The technology museum "Industrion" in Kerkrade shows a preserved bucket excavator (bucket excavator Industrion). The mined reserves are located on the north-western edge of the large lignite deposits of the German Rheinland, west of Cologne (VAN ROOIJEN, 1989). The production of the various concessions amounted typically between 150.000 and 300,000 tonnes yearly from, for lignite standards, relative shallow layers of a few meters thickness (e.g. 7 meters near Eygelshoven). Important lignite mines were Bergerode (Brunahilde 1 en II), Energie (Jaarsveld), Carisborg I and II, Louise 1 and 2, and Heerlerheide. In 1956 the total Dutch lignite production amounted 300.000 tonnes, and 100.000 tonnes of lignite briquettes were produced.

Lignite mining and briquette production came to an end in 1968 due to the closure of Carisborg, the last remaining Dutch lignite mining company. Their new 140 ha concession, granted in 1959 near Ubach over Worms, never came into production.

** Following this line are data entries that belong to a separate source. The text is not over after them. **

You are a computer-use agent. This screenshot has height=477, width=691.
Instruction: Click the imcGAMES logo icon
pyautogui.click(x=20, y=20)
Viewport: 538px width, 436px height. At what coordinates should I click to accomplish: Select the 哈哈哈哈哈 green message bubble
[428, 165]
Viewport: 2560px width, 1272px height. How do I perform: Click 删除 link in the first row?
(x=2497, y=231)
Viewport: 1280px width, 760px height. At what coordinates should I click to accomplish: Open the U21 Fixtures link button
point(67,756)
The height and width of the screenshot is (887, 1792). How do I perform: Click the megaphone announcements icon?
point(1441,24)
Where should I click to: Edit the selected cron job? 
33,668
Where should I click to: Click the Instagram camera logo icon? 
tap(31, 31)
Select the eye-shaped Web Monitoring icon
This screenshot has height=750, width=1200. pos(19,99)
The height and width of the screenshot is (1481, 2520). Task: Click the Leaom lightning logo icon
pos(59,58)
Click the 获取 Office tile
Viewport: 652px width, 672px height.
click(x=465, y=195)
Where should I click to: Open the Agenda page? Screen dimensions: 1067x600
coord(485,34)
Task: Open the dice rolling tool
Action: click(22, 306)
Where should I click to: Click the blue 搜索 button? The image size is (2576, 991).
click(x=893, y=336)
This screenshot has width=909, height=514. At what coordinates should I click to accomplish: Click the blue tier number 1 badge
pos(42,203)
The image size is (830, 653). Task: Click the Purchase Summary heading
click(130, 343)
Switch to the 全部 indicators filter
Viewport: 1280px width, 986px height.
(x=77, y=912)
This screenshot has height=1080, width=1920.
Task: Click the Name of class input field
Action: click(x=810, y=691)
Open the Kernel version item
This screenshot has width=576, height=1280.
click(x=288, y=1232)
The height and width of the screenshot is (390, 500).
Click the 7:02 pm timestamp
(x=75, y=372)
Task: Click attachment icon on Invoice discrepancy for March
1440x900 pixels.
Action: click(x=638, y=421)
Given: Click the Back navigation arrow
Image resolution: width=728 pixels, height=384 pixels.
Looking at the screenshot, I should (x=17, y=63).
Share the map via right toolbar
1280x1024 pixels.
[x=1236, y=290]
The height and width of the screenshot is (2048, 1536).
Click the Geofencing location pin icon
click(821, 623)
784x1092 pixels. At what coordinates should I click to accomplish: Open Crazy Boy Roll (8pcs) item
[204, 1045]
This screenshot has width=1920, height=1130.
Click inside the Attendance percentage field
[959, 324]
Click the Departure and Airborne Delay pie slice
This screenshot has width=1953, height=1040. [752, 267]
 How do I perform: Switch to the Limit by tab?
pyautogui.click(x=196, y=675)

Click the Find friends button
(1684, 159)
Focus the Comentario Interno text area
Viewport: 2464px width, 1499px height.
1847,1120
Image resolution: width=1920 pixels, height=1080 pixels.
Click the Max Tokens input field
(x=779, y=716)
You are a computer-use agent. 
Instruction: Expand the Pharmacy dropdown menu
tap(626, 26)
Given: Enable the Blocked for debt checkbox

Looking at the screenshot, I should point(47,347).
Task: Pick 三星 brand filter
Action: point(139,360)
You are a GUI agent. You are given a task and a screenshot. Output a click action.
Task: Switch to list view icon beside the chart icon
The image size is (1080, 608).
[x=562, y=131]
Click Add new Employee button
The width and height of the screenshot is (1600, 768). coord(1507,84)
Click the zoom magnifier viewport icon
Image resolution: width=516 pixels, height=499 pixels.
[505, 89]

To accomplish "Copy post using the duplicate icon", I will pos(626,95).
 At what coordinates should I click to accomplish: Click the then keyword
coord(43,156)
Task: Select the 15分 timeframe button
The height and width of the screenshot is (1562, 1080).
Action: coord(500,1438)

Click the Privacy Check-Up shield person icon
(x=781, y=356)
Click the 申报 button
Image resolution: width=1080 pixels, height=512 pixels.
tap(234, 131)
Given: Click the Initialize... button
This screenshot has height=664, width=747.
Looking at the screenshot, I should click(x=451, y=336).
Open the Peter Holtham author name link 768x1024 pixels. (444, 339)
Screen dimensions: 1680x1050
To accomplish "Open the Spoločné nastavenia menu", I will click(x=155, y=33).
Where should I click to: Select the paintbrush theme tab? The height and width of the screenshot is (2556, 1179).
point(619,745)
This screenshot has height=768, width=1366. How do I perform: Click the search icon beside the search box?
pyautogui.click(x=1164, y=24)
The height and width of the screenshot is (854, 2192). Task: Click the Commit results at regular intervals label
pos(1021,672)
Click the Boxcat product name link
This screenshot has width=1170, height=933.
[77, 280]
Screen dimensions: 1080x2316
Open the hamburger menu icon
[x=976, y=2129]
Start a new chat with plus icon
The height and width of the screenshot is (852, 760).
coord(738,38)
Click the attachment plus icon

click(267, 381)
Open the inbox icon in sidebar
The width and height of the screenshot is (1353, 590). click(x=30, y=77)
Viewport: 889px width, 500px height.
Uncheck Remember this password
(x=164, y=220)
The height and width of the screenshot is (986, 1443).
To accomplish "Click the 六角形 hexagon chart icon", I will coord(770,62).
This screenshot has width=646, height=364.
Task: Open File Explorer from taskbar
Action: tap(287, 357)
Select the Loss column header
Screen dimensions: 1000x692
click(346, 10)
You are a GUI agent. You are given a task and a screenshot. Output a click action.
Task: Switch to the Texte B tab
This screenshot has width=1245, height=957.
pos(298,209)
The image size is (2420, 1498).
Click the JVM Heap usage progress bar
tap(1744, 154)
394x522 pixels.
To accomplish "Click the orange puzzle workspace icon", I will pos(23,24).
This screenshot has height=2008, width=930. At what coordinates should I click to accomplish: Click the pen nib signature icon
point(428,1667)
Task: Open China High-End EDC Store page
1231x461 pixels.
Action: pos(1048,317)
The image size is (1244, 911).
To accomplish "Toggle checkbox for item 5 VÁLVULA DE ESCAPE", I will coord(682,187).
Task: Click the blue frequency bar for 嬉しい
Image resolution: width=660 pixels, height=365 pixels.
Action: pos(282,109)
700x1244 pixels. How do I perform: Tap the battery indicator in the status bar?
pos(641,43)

A quantitative estimation of mineable lignite reserves has not been investigated recently. Van Rooijen points out either their great depth or their low seam height as main reasons for their limited economic relevance (VAN ROOIJEN, 1989). On top of this the relatively high density of settlements in the current area can be mentioned as unfavourable factor. However, the gigantic lignite mines of RWE daughter Rheinbraun AG in Germany, who produces yearly over 90.000.000 tonnes of lignite from the same geological basin in the area between Cologne and Aachen, are important for the German economy (RWE homepage, and photographs lignite mining in Germany). For this the largest excavators on earth are employed. For comparison: day production from these mines equals the total yearly output of all former Limburg Lignite mines.

 

Link to the picture album.

 

Literature

- ENGELEN, F.H.G.: De exploitatie van bruinkool. Grondboor en Hamer, jrg. 43, no. 5/6, p. 343-344, november 1989.
- ENGELEN, F.H.G.: Strijd om bruinkoolconcessies in het Land van Zwentibold, p 144-157 in "Jaarboek voor het Land van Swentibold" 1986 ("Stichting Historisch Jaarboek voor het Land van Swentibold". Postadres: Administratie SHS, Postbus 226, 6130 AE Sittard)
- KREUKELS, L.: Kolen en kompels: de geschiedenis van de Nederlandse mijnwerkers. Elsevier, Amstredam, 1986.
- VAN ROOIJEN, P.: Bruinkool; ontstaan en voorkomen. Grondboor en Hamer, jrg. 43, no. 5/6, p. 339-341, november 1989.